Safety also would have to be considered, especially in contact and combat sports.

“We want fairness. I think in competitive sport, there should be mitigation,” said Kirsti Miller, a former international-level athlete in Australia who has become an advocate since transitioning. “It shouldn’t be on a strict testosterone level. It’s got to be on an individual base.”

On a sport-by-sport basis, federations will need data to set boundaries designed to mitigate any retained advantages transgender athletes might have while preserving fairness for women. 

But even that ignores the realities of sport, which already accept and even celebrate advantages – in athletes’ physiology, primarily, but also in environment and access to resources.

“The notion of fairness and advantage in sports is based to me on the fact that all elite sports are about advantage,” said Eric Vilain, chair of the Department of Genomics and Precision Medicine at George Washington University. “The notion that in sports there should be a level playing field just for transgender athletes would be a complete double standard, in my opinion, because there is no such level playing field.”

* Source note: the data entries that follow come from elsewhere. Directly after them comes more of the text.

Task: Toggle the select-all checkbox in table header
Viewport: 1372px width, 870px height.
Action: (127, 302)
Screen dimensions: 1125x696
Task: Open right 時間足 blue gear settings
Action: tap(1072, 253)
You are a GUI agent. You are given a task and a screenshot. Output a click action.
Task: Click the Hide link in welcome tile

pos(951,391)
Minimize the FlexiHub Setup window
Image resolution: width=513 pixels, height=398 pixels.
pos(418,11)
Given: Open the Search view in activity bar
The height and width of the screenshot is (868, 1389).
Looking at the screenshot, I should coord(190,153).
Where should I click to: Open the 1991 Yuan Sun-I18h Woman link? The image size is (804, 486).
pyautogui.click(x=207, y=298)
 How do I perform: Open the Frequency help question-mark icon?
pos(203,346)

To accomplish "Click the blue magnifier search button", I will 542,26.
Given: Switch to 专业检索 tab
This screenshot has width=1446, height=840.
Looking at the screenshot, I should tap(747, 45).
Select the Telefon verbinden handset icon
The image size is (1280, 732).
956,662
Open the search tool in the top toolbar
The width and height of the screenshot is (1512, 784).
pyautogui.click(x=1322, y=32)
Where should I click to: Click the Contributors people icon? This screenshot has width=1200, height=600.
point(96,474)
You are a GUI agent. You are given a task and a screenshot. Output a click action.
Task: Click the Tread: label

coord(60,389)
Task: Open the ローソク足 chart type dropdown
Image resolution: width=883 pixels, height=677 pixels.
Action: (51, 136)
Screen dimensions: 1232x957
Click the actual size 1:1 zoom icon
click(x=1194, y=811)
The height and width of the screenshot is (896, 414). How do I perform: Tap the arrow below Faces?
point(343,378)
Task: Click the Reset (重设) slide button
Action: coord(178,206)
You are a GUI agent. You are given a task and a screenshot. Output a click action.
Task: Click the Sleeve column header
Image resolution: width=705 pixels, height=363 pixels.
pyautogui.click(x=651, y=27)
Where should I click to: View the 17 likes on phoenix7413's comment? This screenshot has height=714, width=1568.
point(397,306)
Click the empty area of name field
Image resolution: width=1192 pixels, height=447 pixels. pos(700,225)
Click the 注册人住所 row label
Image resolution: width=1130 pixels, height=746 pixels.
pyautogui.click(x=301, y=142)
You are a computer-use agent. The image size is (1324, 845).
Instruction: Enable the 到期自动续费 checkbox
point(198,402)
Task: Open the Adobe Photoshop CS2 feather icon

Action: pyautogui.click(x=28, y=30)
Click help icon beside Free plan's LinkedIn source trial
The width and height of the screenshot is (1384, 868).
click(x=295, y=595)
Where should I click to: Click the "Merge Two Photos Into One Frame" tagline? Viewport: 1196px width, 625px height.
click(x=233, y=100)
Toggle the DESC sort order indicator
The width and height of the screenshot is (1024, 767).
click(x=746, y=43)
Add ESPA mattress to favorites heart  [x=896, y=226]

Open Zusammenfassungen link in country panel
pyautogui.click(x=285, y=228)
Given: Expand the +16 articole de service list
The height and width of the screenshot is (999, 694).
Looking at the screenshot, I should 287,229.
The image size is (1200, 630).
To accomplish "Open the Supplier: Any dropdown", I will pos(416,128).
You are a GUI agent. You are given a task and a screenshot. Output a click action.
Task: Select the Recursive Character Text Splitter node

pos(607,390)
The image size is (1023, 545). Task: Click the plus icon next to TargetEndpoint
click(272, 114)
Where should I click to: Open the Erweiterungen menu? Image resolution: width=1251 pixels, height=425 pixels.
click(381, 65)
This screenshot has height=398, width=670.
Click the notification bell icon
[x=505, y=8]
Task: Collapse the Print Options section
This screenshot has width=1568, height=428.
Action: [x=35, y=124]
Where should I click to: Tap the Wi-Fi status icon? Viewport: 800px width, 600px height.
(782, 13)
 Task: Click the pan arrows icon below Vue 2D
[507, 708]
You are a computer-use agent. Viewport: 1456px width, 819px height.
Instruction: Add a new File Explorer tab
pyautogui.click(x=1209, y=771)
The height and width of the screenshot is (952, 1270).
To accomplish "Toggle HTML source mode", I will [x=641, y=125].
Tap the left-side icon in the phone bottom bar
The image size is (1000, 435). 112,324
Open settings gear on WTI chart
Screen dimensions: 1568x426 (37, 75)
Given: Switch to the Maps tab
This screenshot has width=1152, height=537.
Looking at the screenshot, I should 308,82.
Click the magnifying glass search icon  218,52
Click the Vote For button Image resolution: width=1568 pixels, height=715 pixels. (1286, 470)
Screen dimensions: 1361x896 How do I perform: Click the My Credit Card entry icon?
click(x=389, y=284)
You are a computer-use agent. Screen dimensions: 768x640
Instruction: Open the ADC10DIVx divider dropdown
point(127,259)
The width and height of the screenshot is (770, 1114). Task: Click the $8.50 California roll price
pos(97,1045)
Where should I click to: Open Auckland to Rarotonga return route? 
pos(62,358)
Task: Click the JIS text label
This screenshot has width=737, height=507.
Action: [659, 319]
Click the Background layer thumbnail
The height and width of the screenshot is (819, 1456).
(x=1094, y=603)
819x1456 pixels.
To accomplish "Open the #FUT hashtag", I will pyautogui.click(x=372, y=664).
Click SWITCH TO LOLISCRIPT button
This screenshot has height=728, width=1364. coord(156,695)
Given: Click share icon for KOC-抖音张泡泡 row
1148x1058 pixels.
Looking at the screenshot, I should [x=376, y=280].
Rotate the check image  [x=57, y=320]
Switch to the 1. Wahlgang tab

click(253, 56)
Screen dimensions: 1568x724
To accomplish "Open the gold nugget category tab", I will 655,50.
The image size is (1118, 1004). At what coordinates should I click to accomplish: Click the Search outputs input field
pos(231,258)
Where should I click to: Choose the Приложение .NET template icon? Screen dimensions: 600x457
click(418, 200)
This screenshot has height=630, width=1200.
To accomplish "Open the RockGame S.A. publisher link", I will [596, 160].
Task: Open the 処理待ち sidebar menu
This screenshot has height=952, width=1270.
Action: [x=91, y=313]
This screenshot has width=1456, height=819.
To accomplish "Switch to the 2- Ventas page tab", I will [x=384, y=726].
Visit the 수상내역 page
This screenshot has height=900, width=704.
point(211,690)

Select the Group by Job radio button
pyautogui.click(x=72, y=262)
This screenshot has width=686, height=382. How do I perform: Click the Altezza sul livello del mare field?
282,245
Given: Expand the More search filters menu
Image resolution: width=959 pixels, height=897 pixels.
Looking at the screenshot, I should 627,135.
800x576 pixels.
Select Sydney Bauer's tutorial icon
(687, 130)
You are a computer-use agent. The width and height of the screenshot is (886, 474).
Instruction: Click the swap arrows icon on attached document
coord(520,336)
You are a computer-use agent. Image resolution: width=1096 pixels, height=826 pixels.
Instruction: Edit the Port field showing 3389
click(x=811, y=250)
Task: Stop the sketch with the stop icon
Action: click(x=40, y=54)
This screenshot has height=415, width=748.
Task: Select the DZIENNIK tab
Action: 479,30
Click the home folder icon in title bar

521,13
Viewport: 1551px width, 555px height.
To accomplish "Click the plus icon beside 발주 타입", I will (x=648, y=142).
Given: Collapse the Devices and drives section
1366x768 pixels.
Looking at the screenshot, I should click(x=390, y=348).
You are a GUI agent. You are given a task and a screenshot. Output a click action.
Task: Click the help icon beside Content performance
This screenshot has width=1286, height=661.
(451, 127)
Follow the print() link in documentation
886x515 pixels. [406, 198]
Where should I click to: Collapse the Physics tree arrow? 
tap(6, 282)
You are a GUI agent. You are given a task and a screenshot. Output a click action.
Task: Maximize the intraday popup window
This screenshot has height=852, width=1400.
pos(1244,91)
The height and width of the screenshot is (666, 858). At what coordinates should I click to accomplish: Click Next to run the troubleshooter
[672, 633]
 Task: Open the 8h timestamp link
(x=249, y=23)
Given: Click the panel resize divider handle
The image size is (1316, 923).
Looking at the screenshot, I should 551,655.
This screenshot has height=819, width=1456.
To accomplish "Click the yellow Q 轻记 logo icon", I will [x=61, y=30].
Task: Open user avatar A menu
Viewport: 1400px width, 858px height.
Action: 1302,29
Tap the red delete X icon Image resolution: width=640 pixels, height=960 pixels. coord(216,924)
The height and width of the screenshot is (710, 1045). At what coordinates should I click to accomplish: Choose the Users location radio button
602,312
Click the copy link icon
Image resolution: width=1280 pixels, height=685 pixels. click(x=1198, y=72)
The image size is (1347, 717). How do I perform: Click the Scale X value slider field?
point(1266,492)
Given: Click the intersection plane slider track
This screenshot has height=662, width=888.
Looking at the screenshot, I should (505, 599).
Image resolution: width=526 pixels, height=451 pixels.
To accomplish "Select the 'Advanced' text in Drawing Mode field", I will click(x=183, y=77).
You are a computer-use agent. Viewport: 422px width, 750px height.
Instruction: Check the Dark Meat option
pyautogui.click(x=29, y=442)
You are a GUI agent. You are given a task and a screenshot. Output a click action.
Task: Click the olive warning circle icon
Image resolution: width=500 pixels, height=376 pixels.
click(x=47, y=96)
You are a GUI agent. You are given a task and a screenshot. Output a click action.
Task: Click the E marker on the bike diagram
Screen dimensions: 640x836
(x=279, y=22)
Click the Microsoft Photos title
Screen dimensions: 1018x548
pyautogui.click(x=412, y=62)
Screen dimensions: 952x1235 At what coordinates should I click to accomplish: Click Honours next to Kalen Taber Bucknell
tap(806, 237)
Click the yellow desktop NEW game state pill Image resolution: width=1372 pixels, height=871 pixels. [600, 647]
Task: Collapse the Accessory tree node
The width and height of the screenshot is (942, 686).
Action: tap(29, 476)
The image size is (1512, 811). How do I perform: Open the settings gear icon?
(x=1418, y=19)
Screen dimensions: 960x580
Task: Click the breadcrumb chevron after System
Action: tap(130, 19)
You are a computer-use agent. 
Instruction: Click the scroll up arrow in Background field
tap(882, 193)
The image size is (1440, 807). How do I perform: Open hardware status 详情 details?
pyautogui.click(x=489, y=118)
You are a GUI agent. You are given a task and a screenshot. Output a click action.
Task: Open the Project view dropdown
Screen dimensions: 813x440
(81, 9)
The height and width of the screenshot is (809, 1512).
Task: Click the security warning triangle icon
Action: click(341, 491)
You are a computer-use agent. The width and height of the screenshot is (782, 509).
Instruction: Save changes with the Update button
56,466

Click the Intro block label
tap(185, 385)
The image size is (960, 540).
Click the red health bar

While much of the science has yet to be worked out – leaving the debate to a hot-button cultural issue – figuring out how to address this is similar to the Paralympics, Pielke argued. The Games figure out how to classify athletes, and this is no different.

For an Olympic movement that was created for and by white men and has slowly over the decades grown to be more diverse, making this into a classification decision instead of a cultural flashpoint can help the IOC achieve its balance of fairness and inclusion.

“As long as sport is organized around two genders,” Pielke said, “then it’s incumbent on sports organizations to find a way to fit everybody into the gender category that they’re recognized in broader society.”